» **Problem details**
Format the lines below as a Markdown table with two columns, Row and Line, numbering each row and skipping any blank lines.

(Extracted lines)
══════
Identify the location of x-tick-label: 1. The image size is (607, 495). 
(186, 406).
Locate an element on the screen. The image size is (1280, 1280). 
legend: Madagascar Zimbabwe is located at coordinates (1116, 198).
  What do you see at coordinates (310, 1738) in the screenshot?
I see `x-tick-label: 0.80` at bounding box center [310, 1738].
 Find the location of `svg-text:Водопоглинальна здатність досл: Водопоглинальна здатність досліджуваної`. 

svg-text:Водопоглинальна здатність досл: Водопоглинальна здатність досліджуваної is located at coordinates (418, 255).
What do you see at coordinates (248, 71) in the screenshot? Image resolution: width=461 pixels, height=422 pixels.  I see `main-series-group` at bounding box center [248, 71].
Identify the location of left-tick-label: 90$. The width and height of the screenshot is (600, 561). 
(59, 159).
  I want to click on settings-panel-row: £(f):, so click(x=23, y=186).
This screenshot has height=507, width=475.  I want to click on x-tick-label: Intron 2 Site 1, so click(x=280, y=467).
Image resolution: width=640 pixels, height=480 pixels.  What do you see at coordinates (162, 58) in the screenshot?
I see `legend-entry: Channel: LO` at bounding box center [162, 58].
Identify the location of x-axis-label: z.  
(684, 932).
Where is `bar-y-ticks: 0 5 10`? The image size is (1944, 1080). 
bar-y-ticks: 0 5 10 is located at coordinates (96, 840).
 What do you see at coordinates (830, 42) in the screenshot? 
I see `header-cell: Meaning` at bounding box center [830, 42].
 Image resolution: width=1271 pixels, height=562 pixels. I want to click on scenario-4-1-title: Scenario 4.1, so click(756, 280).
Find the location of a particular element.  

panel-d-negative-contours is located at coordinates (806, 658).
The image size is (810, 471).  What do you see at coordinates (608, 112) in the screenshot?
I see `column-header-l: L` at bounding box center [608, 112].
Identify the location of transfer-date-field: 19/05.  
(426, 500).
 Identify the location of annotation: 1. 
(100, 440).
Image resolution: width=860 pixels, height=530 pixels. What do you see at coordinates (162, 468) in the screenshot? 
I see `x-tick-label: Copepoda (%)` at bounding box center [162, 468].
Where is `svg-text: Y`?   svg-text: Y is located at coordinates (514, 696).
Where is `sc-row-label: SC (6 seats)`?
══════
» **Response area**
| Row | Line |
|---|---|
| 1 | Identify the location of x-tick-label: 1. The image size is (607, 495).  |
| 2 | (186, 406). |
| 3 | Locate an element on the screen. The image size is (1280, 1280).  |
| 4 | legend: Madagascar Zimbabwe is located at coordinates (1116, 198). |
| 5 |   What do you see at coordinates (310, 1738) in the screenshot? |
| 6 | I see `x-tick-label: 0.80` at bounding box center [310, 1738]. |
| 7 |  Find the location of `svg-text:Водопоглинальна здатність досл: Водопоглинальна здатність досліджуваної`.  |
| 8 | svg-text:Водопоглинальна здатність досл: Водопоглинальна здатність досліджуваної is located at coordinates (418, 255). |
| 9 | What do you see at coordinates (248, 71) in the screenshot? Image resolution: width=461 pixels, height=422 pixels.  I see `main-series-group` at bounding box center [248, 71]. |
| 10 | Identify the location of left-tick-label: 90$. The width and height of the screenshot is (600, 561).  |
| 11 | (59, 159). |
| 12 |   I want to click on settings-panel-row: £(f):, so click(x=23, y=186). |
| 13 | This screenshot has height=507, width=475.  I want to click on x-tick-label: Intron 2 Site 1, so click(x=280, y=467). |
| 14 | Image resolution: width=640 pixels, height=480 pixels.  What do you see at coordinates (162, 58) in the screenshot? |
| 15 | I see `legend-entry: Channel: LO` at bounding box center [162, 58]. |
| 16 | Identify the location of x-axis-label: z.   |
| 17 | (684, 932). |
| 18 | Where is `bar-y-ticks: 0 5 10`? The image size is (1944, 1080).  |
| 19 | bar-y-ticks: 0 5 10 is located at coordinates (96, 840). |
| 20 |  What do you see at coordinates (830, 42) in the screenshot?  |
| 21 | I see `header-cell: Meaning` at bounding box center [830, 42]. |
| 22 |  Image resolution: width=1271 pixels, height=562 pixels. I want to click on scenario-4-1-title: Scenario 4.1, so click(756, 280). |
| 23 | Find the location of a particular element.   |
| 24 | panel-d-negative-contours is located at coordinates (806, 658). |
| 25 | The image size is (810, 471).  What do you see at coordinates (608, 112) in the screenshot? |
| 26 | I see `column-header-l: L` at bounding box center [608, 112]. |
| 27 | Identify the location of transfer-date-field: 19/05.   |
| 28 | (426, 500). |
| 29 |  Identify the location of annotation: 1.  |
| 30 | (100, 440). |
| 31 | Image resolution: width=860 pixels, height=530 pixels. What do you see at coordinates (162, 468) in the screenshot?  |
| 32 | I see `x-tick-label: Copepoda (%)` at bounding box center [162, 468]. |
| 33 | Where is `svg-text: Y`?   svg-text: Y is located at coordinates (514, 696). |
| 34 | Where is `sc-row-label: SC (6 seats)`? |